Tuesday, 14 February 2012

Exposure and the sensor

Without getting into too much technical detail, I think a general understanding of our sensor and how our cameras capture light is useful.

With a little help from Michael Freeman's book on exposure, Perfect Exposure, this is an outline of the sensor and what it does.

D90 Camera sensor

The basic unit of the sensor is the photosite.

Each photosite collects the light for one pixel. Most DSLRs have a minimum of 10 millions pixels.  My camera, a Nikon D90 has 12 million.  The new D800 has 36 million.

The density of photosites on the sensor is measured as pixel pitch - the distance between the centre of one pixel to its neighbour.  The higher the pitch the better the resolution.

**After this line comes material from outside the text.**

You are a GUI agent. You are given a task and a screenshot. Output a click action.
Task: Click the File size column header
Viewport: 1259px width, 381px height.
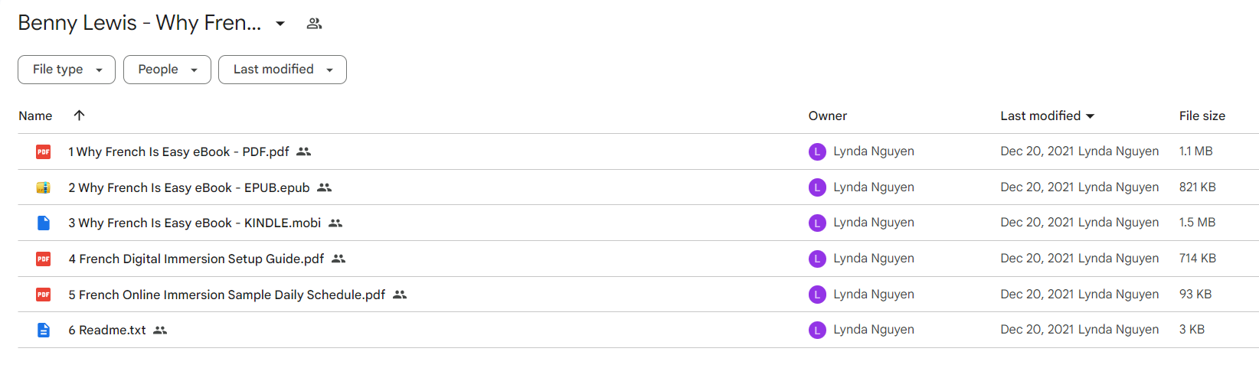tap(1202, 116)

When light hits the sensor it is stored as an electrical charge in each photosite.  One photon excites one electron which is read as voltage.

The analogue to digital (ADC) converter converts the voltage into digital data.  This is monochrome information.  To get colour, a mosaic filter is fitted to the front of the sensor with the RGB pattern.

Mosaic filter


Demosaicing - is when the camera's processor has to interpolate the lost colour from the ACD procedure.

The digital values for each pixel across the area of the sensor can then be displayed as an image.

An average PC screen can display 256 distinct tones from black to white.  This gives us our brightness scale with 0 being black and 255 being pure white.

The camera also processes the image as we have seen in the first part of this course correcting errors and producing a pleasant image.